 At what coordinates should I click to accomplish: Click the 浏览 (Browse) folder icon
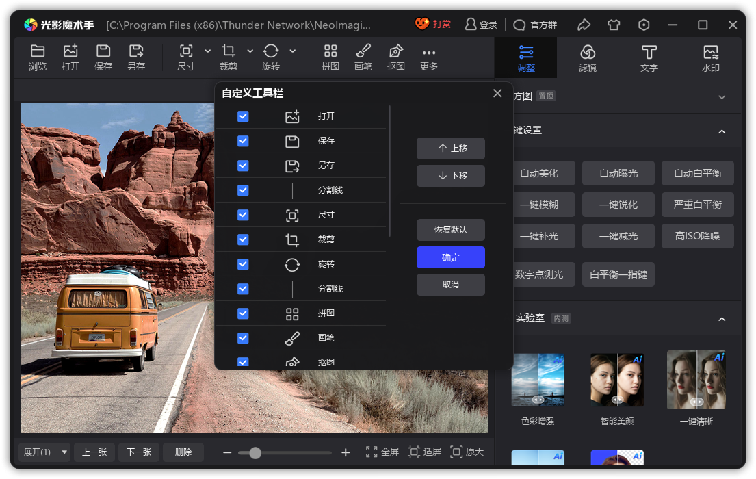pos(38,51)
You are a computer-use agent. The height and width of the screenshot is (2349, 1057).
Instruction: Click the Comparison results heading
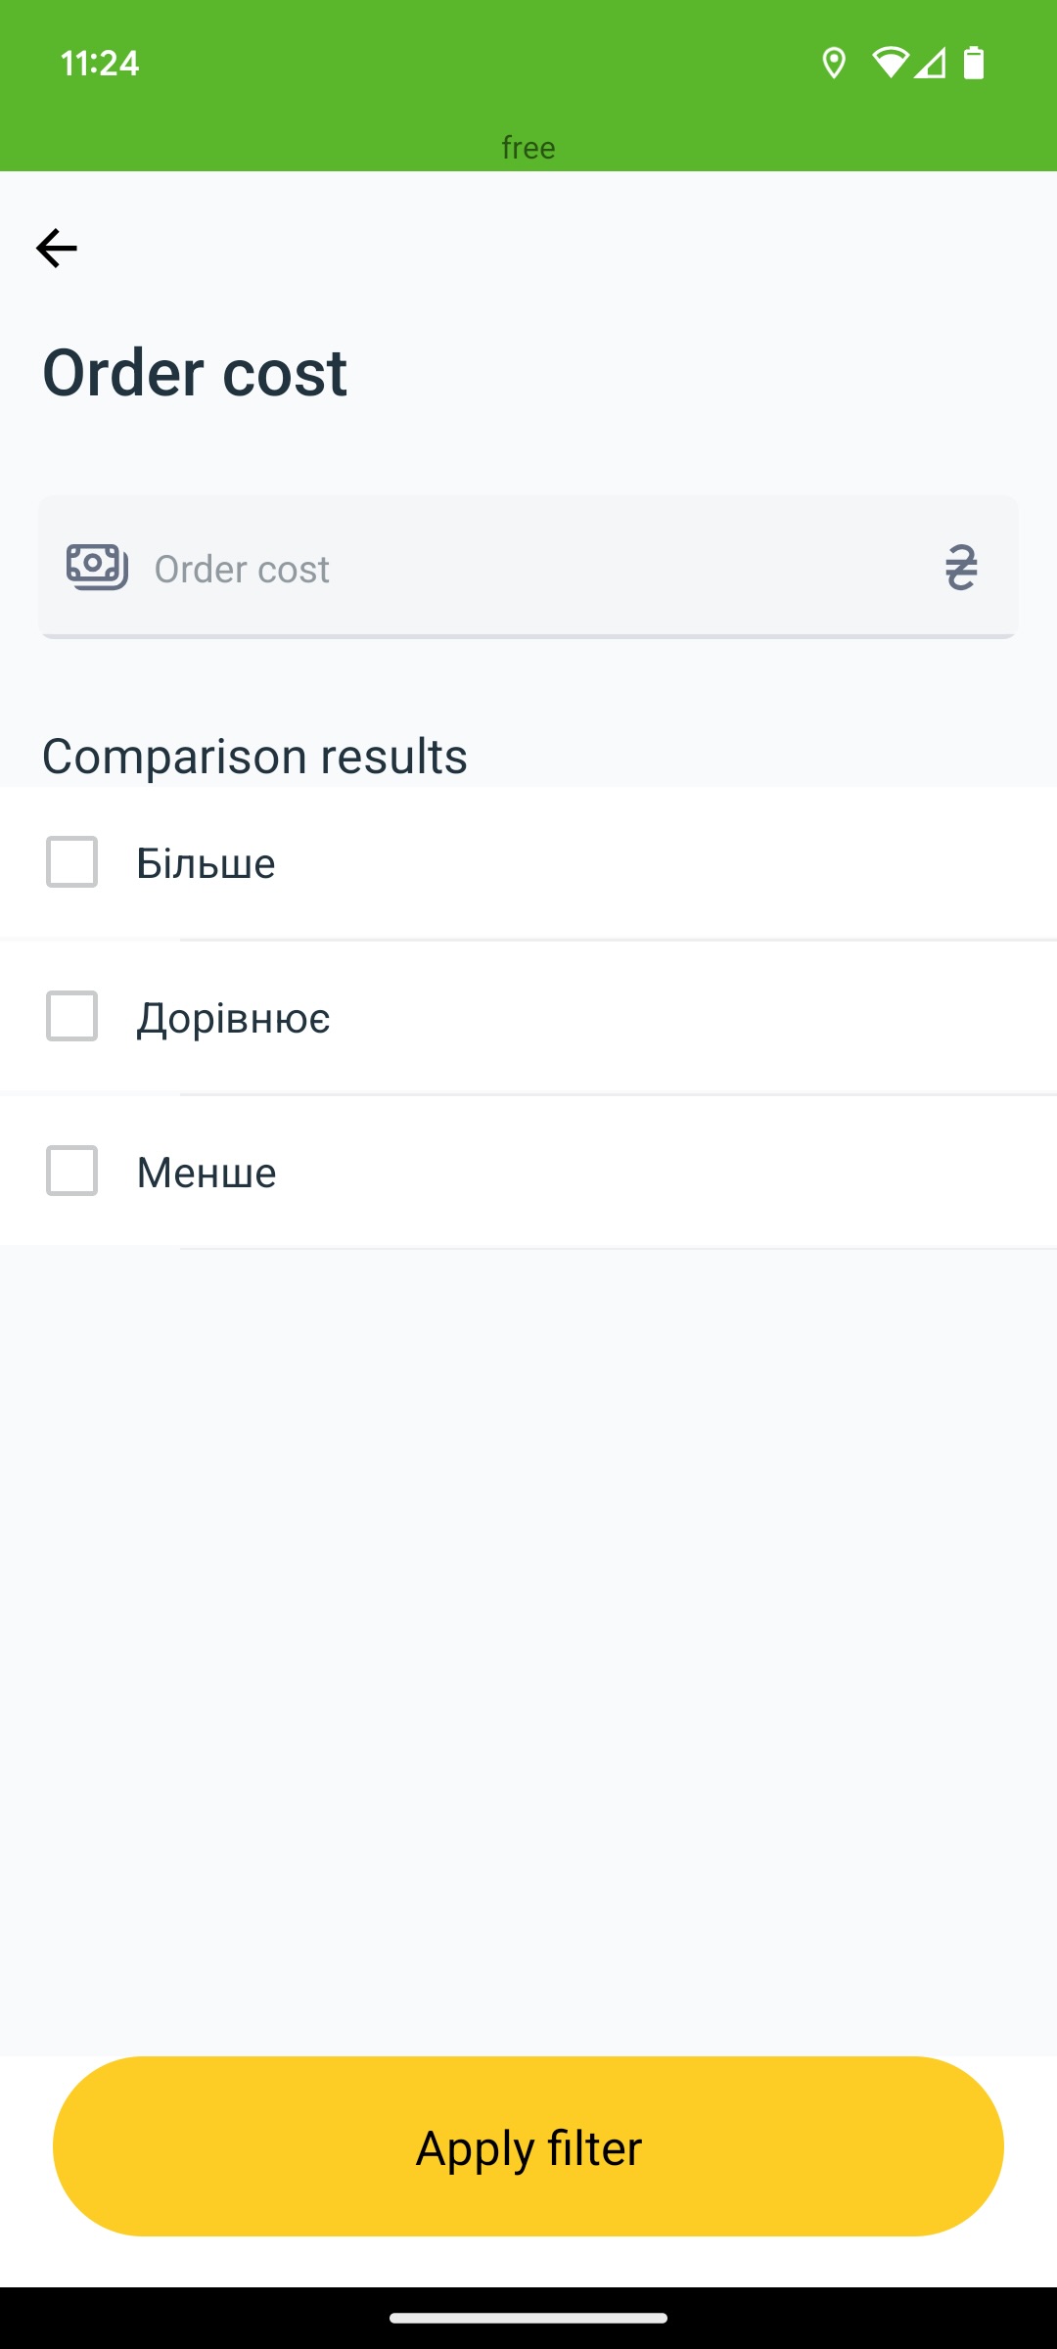[x=254, y=757]
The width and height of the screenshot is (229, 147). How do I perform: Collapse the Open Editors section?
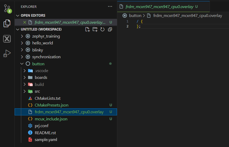point(18,15)
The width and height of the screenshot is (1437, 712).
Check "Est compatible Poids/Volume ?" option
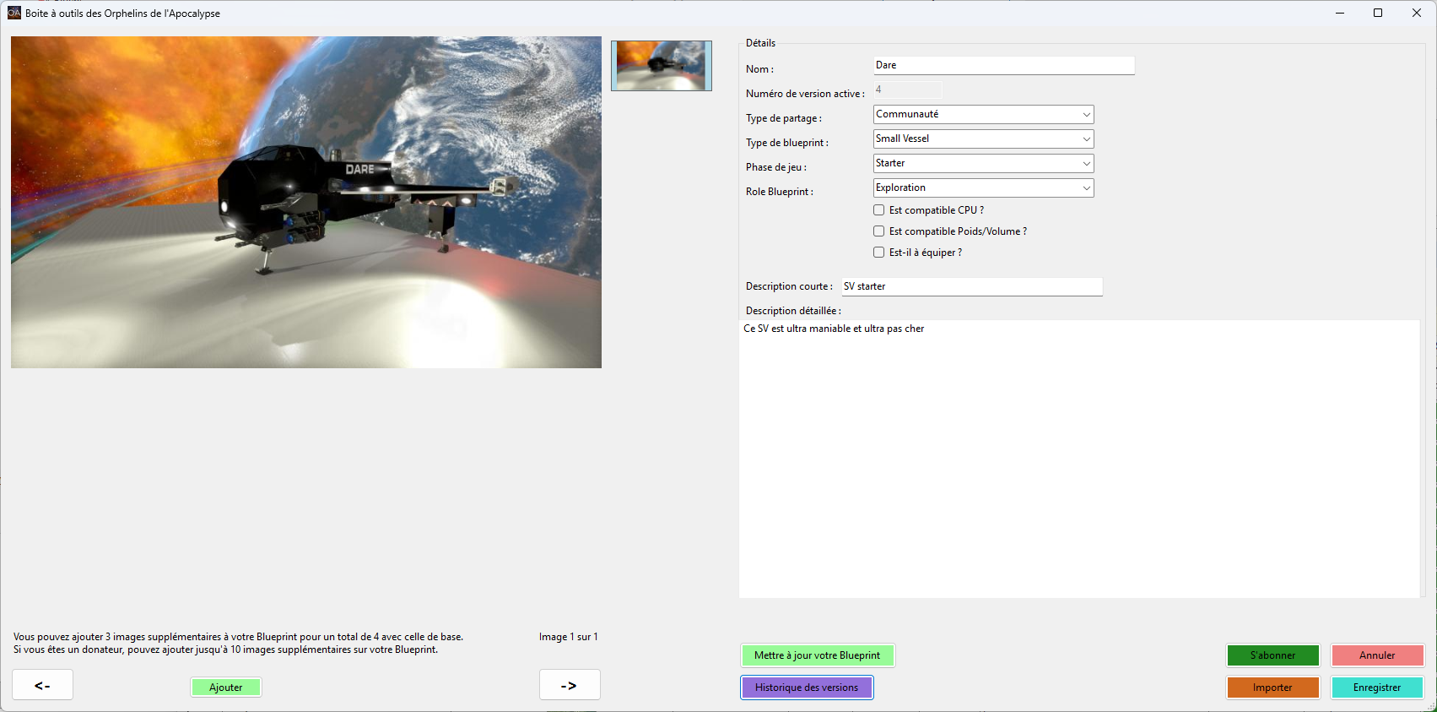click(879, 231)
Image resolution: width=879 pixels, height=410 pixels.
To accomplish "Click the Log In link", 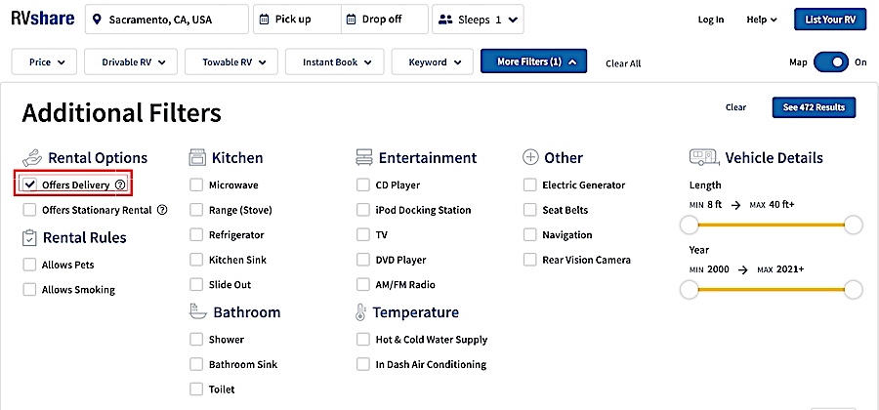I will (x=711, y=20).

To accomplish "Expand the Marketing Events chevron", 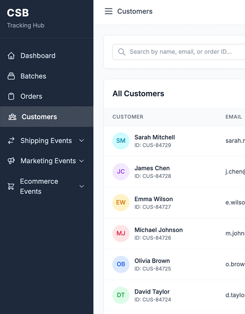I will click(x=82, y=161).
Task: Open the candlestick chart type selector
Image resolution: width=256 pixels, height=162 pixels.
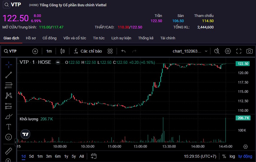Action: 63,51
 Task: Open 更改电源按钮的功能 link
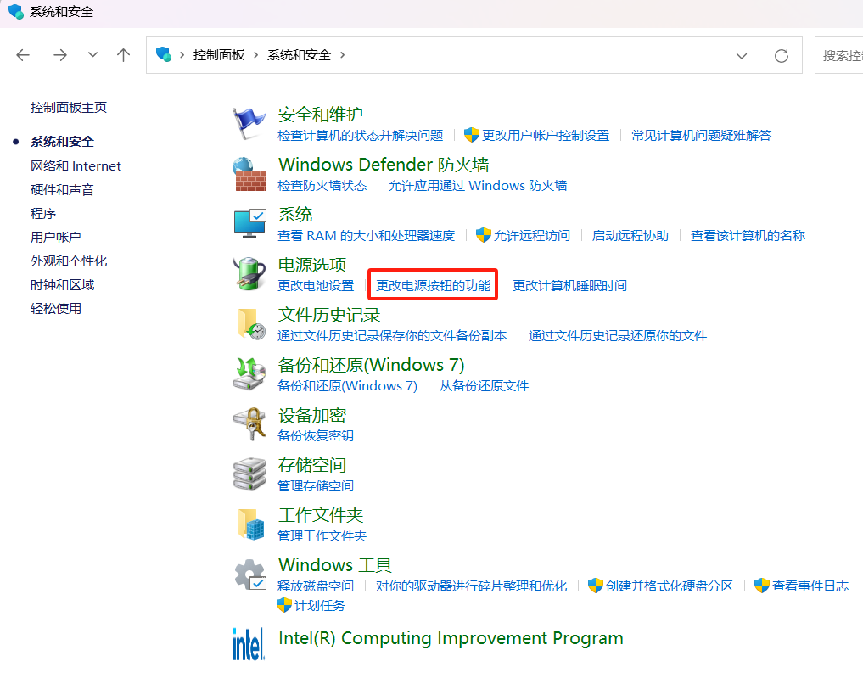click(x=433, y=286)
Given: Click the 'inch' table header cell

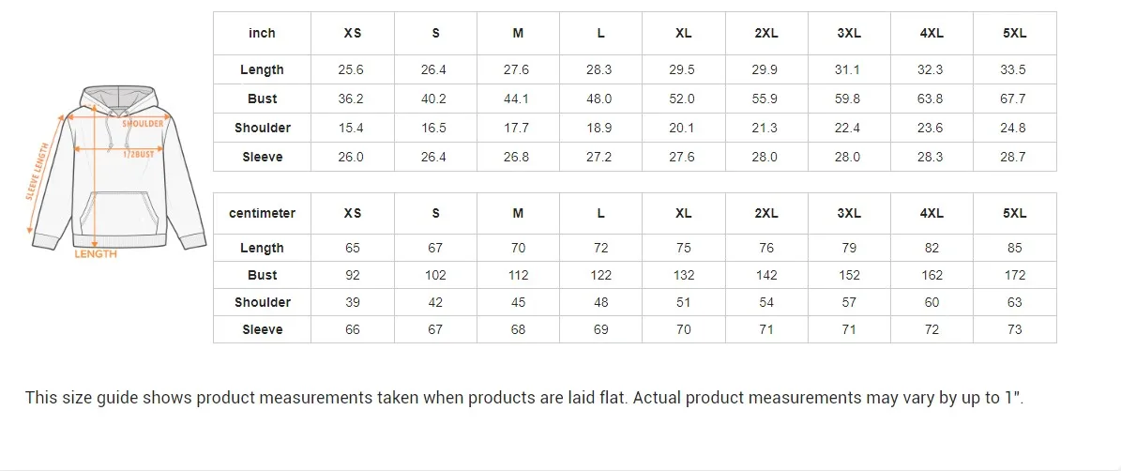Looking at the screenshot, I should click(x=262, y=33).
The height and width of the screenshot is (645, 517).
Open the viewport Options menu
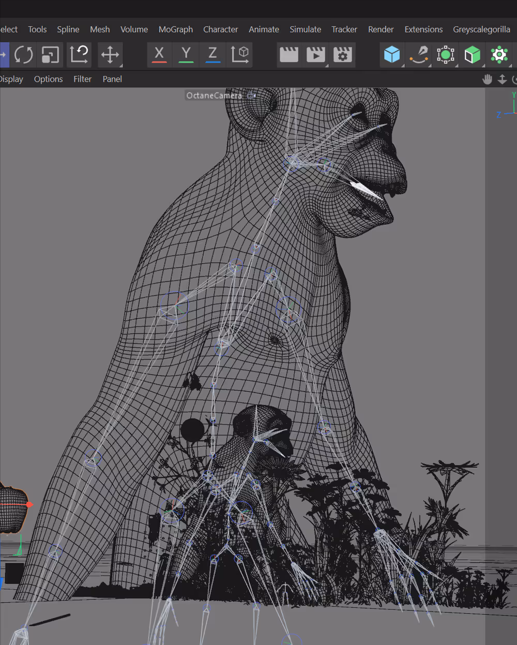pos(48,79)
★ ★ ★ ★ ★
## Task brief
Leave out the pictures and return, exactly as written, only the lines from the line with "Given: Click the 'inch' table header cell" through the end of the records above.

## Result for this task
Given: Click the 'inch' table header cell

Looking at the screenshot, I should click(x=262, y=33).
The height and width of the screenshot is (645, 517).
Open the viewport Options menu
pos(48,79)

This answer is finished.